A series of Islamic State-claimed bombings in Yemen's rebel-controlled capital killed at least four people and wounded 60 Wednesday night amid the country's raging war.
The online claim, if true, would further complicate the ongoing conflict in Yemen that pits Shi'ite rebels known as Houthis and breakaway army units against an array of often rival forces, including local tribesmen, loyalists to the exiled President Abdu Rabu Mansour Hadi and al-Qaida militants.
The bombings came on the eve of the holy month of Ramadan, when radical Sunni militants around the region often escalate their attacks against Shi’ites, whom they view as heretics.
Also Wednesday, airstrikes by a Saudi-led coalition backing Hadi struck a convoy of civilian vehicles in the southern city of Aden, killing at least 31 people, authorities said.
In Sana’a, ambulances rushed through the streets in northern and central parts of the capital where the offices of the rebels are located. Pictures posted online from the area show huge, orange flames rising from the areas, which also are home to Shi’ite mosques.
Security officials earlier said two suicide attackers drove car bombs into the gates of two buildings before detonating them. They said a third attack targeted a gathering of Houthis in Sana’a's Green Dome district.
The Health Ministry said “preliminary” reports indicated the blasts killed four people and wounded 60.
The online statement claiming Yemen's Islamic State affiliate carried out the attack said its militants set off four car bombs outside two Shi’ite mosques, including in the Green Dome district, which is close to a security office used by the Houthis. The third car bomb hit the Houthis' main political office, and a fourth targeted the home of a Houthi politician on the same street, it said.
The Islamic State group, which now controls a third of both Iraq and Syria in its self-declared caliphate, has had its Yemen affiliate claim attacks in the country before. In March, just before the Saudi-led coalition began its airstrike campaign, the affiliate, which refers to itself as the Sana’a province, claimed responsibility for a series of suicide bombings in Sana’a targeting Shi’ites that killed at least 137 people and wounded 345. American officials initially expressed skepticism that the affiliate existed, as Yemen is also home to the world's most dangerous al-Qaida offshoot.
The al-Qaida branch, whose leader was killed in a U.S. drone strike last week, has targeted the Houthis in dozens of deadly attacks, and its militants are engaged in near-daily attacks in central Yemen.
U.N.-brokered talks between the rival factions in Yemen's civil war are underway in Geneva, aimed at ending the violence and addressing the humanitarian crisis in the Arab world's poorest country. Mediators hope for a humanitarian truce during Ramadan, which starts Thursday, but neither side has shown any desire to compromise.

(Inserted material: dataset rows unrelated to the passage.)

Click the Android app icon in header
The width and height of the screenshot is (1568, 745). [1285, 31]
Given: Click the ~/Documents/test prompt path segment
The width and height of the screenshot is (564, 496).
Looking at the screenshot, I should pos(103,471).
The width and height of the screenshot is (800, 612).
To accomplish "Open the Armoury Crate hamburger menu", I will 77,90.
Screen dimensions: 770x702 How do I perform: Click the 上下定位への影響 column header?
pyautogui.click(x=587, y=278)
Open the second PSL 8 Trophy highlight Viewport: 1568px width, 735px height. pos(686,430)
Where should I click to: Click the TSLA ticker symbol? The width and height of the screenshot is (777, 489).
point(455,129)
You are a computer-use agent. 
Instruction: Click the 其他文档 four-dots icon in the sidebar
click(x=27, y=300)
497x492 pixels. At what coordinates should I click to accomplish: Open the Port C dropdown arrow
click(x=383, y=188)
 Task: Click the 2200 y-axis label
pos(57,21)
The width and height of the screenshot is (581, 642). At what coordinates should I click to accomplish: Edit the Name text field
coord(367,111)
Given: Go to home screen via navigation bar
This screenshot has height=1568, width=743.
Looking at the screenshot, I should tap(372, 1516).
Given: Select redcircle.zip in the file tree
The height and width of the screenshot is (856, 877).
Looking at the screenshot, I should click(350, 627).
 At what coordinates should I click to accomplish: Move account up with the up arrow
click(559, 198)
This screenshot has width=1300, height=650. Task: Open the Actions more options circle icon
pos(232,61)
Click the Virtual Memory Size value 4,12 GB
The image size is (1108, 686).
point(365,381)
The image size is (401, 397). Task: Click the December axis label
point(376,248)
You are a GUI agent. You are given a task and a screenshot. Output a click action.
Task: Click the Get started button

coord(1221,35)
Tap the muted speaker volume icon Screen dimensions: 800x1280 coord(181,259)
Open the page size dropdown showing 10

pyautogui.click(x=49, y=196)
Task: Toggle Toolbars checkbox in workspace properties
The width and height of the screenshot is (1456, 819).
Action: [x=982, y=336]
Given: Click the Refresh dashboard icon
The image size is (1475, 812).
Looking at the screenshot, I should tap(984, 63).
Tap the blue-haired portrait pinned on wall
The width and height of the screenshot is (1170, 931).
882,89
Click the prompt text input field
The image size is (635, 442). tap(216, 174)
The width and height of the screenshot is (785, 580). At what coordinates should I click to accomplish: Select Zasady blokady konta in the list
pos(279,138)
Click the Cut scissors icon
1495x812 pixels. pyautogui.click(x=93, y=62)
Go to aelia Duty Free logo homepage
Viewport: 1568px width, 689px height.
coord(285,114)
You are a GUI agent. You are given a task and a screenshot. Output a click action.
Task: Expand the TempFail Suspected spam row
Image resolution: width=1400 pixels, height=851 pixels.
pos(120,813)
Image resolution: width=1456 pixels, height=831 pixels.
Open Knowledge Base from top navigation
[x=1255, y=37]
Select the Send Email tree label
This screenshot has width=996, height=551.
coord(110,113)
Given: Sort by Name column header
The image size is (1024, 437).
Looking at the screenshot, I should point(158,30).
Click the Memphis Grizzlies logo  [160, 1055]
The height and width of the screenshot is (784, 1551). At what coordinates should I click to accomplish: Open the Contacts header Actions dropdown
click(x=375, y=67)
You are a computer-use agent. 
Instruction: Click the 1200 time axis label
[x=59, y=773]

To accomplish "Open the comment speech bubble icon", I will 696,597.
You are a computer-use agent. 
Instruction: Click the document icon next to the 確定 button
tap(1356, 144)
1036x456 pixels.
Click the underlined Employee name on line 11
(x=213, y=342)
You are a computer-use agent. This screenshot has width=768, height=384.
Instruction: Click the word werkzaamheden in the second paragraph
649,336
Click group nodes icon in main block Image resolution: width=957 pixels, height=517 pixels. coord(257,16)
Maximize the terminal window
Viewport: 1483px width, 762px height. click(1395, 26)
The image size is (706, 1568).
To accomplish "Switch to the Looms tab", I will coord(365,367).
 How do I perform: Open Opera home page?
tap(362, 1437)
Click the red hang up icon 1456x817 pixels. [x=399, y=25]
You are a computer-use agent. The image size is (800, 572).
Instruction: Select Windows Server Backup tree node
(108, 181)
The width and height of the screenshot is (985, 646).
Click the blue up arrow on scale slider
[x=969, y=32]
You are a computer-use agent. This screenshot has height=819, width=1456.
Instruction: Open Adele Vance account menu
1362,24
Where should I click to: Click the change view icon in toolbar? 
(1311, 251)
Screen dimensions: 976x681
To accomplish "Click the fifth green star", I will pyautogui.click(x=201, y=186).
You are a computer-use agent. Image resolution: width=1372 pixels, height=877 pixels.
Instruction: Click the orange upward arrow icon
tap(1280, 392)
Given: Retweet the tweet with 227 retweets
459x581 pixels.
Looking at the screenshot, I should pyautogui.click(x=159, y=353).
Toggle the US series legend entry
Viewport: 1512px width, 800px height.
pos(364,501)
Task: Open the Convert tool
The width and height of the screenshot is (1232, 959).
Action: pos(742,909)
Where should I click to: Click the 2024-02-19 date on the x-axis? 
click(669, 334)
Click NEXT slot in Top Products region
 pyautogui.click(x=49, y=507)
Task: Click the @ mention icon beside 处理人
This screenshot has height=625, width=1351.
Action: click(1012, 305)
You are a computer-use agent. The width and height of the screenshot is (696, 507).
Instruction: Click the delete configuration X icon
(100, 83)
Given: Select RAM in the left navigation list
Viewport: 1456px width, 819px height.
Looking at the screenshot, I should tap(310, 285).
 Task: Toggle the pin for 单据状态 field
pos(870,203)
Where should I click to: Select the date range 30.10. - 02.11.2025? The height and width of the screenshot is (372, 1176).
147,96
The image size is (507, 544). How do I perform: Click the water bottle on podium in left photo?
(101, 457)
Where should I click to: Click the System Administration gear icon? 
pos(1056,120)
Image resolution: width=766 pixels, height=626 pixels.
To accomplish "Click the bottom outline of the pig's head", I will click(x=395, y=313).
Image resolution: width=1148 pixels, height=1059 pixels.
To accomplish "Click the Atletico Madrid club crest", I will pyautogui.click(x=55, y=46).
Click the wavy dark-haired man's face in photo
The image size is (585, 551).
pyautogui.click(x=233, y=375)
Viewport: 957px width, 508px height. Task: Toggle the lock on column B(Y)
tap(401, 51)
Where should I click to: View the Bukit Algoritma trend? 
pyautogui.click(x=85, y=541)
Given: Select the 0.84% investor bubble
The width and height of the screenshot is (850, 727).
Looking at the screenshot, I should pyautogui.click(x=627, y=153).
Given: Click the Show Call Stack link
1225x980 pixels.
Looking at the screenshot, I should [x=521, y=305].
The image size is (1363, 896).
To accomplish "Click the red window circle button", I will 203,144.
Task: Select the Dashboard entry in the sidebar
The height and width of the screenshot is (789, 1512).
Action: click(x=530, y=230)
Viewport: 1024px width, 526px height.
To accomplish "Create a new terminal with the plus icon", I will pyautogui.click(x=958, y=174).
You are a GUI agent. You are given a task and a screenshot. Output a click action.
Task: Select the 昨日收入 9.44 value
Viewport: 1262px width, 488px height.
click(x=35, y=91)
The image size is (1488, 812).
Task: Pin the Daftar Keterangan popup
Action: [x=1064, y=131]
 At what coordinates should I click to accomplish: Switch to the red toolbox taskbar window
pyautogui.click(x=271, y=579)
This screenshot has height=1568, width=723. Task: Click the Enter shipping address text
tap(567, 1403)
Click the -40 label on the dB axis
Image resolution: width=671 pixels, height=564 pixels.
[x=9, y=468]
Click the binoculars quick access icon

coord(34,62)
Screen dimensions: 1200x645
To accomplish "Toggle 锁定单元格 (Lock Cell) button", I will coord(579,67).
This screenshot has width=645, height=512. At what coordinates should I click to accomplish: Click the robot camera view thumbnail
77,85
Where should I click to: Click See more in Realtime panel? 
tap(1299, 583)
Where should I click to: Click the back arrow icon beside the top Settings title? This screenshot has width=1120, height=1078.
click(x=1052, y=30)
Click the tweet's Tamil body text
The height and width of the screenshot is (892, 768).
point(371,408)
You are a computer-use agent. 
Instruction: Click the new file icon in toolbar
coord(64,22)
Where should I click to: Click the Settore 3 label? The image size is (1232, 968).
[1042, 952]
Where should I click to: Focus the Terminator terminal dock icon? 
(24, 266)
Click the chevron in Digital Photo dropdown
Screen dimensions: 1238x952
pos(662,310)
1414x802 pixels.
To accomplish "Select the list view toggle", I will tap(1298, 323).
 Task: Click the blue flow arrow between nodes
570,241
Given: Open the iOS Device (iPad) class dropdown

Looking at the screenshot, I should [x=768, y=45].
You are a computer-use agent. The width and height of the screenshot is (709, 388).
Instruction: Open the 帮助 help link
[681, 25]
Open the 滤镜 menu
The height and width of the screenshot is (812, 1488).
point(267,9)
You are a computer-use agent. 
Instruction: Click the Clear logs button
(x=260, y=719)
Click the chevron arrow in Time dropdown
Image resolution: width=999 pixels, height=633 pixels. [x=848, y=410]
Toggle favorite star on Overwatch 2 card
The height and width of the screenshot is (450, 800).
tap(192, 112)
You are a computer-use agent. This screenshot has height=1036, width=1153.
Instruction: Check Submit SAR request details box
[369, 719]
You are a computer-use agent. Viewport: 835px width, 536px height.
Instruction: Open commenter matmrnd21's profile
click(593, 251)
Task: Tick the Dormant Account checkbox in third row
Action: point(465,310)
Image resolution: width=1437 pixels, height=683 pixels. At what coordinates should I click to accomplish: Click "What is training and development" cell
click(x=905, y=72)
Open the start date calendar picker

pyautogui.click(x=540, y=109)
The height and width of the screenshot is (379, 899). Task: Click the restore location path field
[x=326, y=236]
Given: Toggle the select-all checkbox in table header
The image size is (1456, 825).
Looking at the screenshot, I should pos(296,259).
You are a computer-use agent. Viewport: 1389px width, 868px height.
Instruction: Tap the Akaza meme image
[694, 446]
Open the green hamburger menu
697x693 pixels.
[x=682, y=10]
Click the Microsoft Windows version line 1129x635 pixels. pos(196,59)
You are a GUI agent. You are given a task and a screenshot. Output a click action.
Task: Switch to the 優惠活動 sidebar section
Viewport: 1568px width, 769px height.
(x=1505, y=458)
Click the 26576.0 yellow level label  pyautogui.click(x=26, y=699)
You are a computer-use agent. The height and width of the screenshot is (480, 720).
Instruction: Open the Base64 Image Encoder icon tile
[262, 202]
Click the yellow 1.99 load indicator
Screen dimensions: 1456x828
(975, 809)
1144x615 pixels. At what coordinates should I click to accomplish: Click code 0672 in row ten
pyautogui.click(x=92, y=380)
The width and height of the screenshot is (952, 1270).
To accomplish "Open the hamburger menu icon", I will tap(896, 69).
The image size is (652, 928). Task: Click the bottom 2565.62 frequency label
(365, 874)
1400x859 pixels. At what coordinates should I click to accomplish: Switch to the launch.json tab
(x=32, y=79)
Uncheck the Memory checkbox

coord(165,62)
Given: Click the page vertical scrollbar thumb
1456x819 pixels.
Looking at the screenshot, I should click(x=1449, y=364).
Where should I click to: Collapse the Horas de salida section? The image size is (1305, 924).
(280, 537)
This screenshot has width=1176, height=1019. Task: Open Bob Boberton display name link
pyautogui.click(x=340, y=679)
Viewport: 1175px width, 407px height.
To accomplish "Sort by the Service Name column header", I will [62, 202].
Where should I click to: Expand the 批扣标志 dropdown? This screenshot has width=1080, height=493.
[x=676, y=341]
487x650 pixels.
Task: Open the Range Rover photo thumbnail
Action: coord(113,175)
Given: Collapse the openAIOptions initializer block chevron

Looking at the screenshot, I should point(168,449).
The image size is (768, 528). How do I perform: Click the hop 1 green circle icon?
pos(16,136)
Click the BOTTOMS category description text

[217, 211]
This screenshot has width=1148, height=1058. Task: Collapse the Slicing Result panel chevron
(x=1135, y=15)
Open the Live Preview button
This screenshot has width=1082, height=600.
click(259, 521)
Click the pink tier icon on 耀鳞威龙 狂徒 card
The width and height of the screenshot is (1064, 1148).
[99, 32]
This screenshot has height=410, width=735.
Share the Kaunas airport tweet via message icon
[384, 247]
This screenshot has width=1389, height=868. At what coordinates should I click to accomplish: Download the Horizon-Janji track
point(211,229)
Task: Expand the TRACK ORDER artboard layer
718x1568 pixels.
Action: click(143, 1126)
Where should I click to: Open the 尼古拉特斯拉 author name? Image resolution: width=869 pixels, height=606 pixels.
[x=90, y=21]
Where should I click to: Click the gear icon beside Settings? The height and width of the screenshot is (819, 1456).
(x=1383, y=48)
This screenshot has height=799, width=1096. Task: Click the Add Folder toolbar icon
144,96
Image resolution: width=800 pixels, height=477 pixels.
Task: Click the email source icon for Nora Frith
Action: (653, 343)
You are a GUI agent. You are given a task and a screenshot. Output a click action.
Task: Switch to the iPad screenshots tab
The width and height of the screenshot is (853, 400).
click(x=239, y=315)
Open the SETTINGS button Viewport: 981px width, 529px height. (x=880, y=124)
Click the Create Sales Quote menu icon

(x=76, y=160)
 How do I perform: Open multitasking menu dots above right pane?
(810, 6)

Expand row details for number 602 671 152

The earlier Saudi-led airstrikes struck a convoy of civilian vehicles fleeing north from Aden, which has seen intense fighting. Medics described a scene of carnage, with body parts scattered across the highway and smoke billowing from charred vehicles.
Despite nearly three months of airstrikes, anti-Houthi forces have made little progress. The Saudi-led campaign and ground fighting also have taken a high humanitarian toll. The violence has killed at least 1,412 civilians, including more than 200 children, and wounded 3,423, according to the United Nations. Aid groups say 80 percent of the population is in need of assistance.
Also Wednesday, heavy fighting was underway in the oil and gas-rich Marib province east of Sana’a, where Sunni tribes have fended off a number of Houthi advances on the city of al-Saheel, security officials said. Airstrikes targeted the Houthis in Marib as well as in Sana’a, Aden, the rebels' northern heartland and the western city of Taiz, they said.
In Taiz, Houthi shelling has killed more than 30 civilians in the past 48 hours, medical officials and witnesses said. The rebels control a third of the city.
All officials spoke on condition of anonymity as they were not authorized to speak to journalists.
In a country already suffering from shortages of fuel, water and medical supplies, the fighting endangers hospitals as well. A report released Wednesday by Human Rights Watch accused the Houthis and their rivals of turning a main hospital in Aden called al-Jumhouria into a war zone.
In one incident April 19, the group said hundreds of southern fighters forced staffers to locate wounded Houthis receiving treatment there. Human Rights Watch says at least two of the wounded were shot dead outside the hospital.
“The fighting in Yemen is terrible enough without both sides bringing the battle into hospitals,” said Joe Stork, deputy Middle East and North Africa director at Human Rights Watch.